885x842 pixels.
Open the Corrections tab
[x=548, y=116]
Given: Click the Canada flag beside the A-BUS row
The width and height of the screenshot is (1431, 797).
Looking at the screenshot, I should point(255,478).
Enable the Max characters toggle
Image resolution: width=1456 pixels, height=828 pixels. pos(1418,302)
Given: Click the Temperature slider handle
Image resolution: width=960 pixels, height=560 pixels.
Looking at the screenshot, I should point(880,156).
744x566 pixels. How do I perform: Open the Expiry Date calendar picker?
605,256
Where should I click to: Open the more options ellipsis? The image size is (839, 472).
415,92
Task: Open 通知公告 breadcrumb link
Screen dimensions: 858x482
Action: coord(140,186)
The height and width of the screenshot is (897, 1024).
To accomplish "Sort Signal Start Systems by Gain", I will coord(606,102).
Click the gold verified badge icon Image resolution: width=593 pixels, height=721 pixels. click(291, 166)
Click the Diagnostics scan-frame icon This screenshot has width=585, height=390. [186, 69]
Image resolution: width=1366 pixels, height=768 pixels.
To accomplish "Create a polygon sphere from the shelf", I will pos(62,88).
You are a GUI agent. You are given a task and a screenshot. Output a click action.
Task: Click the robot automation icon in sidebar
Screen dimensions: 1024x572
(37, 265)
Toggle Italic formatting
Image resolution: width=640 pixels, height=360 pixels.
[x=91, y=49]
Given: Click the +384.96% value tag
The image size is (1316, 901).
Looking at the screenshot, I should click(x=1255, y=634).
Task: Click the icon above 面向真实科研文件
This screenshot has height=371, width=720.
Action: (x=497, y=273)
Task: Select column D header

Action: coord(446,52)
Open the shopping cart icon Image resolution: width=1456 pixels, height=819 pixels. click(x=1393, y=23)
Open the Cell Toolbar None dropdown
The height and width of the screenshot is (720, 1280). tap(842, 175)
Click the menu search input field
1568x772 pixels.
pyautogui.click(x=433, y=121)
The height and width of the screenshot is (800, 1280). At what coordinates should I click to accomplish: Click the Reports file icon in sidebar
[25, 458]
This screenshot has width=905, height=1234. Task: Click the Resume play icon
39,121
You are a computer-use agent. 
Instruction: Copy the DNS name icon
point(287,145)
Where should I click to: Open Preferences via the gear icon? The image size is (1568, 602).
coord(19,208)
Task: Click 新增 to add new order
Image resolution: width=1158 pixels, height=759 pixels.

########################################

## Action item
For every line in the listing above that mentions the word "will", make a copy.

## Result of this exercise
To accomplish "Sort Signal Start Systems by Gain", I will coord(606,102).
To accomplish "Create a polygon sphere from the shelf", I will pos(62,88).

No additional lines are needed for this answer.